▸ EXERCISE OBJECTIVE: Rewrite all of the material below with every instance of "red circle" switched to "blue circle" and all other text left as it is. Leave the pictures out of your copy.

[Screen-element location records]
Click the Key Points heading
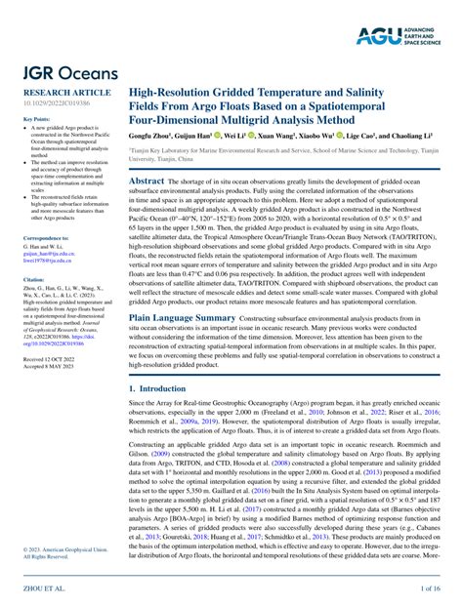[x=36, y=119]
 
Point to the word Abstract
[x=147, y=182]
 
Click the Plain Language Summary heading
[x=183, y=318]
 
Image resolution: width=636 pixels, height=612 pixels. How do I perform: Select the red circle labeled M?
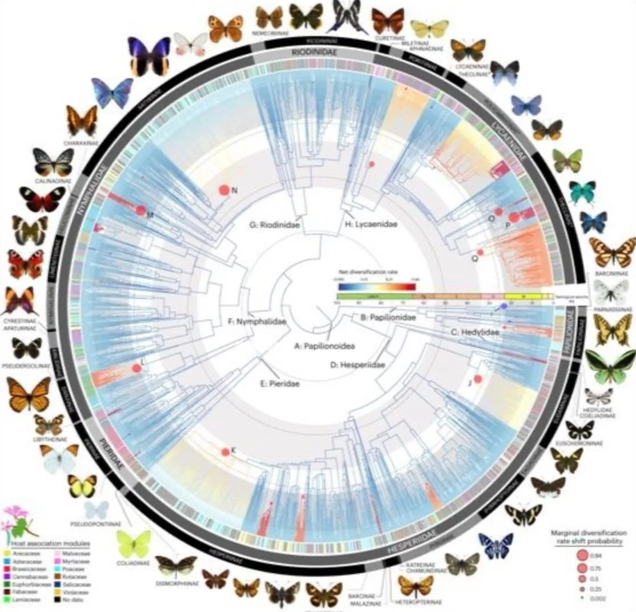(x=141, y=210)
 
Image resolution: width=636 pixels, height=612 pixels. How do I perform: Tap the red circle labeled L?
(x=136, y=369)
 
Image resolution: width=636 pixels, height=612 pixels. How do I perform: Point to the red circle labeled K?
(x=225, y=451)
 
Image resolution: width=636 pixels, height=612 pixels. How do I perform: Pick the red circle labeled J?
(x=478, y=378)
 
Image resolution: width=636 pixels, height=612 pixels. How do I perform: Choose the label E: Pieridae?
(x=280, y=384)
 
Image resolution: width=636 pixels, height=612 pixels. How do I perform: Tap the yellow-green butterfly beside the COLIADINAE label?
(x=134, y=543)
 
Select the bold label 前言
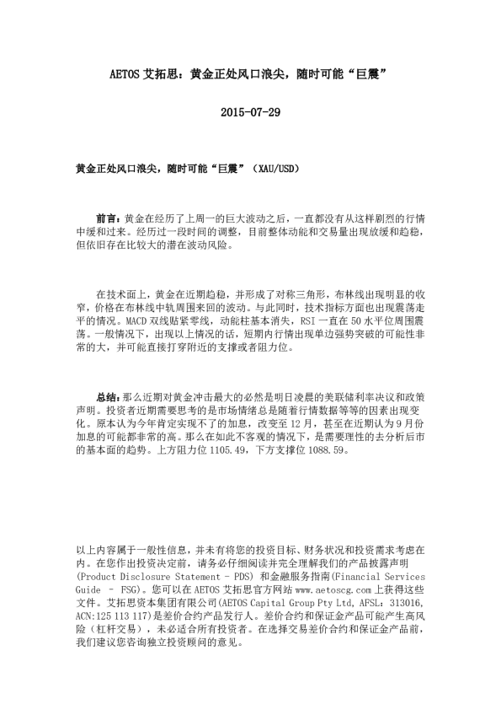109,218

▸ ANSWER TO THIS TASK:
Click the Key Points heading
[x=36, y=119]
 
Point to the word Abstract
[x=147, y=182]
 
Click the Plain Language Summary heading
[x=183, y=318]
 
Image resolution: width=636 pixels, height=612 pixels. How do I perform: Select the blue circle labeled M?
(x=141, y=210)
 
Image resolution: width=636 pixels, height=612 pixels. How do I perform: Tap the blue circle labeled L?
(x=136, y=369)
 
Image resolution: width=636 pixels, height=612 pixels. How do I perform: Point to the blue circle labeled K?
(x=225, y=451)
 
Image resolution: width=636 pixels, height=612 pixels. How do I perform: Pick the blue circle labeled J?
(x=478, y=378)
 
Image resolution: width=636 pixels, height=612 pixels. How do I perform: Choose the label E: Pieridae?
(x=280, y=384)
 
Image resolution: width=636 pixels, height=612 pixels. How do I perform: Tap the yellow-green butterfly beside the COLIADINAE label?
(x=134, y=543)
 
Select the bold label 前言
109,218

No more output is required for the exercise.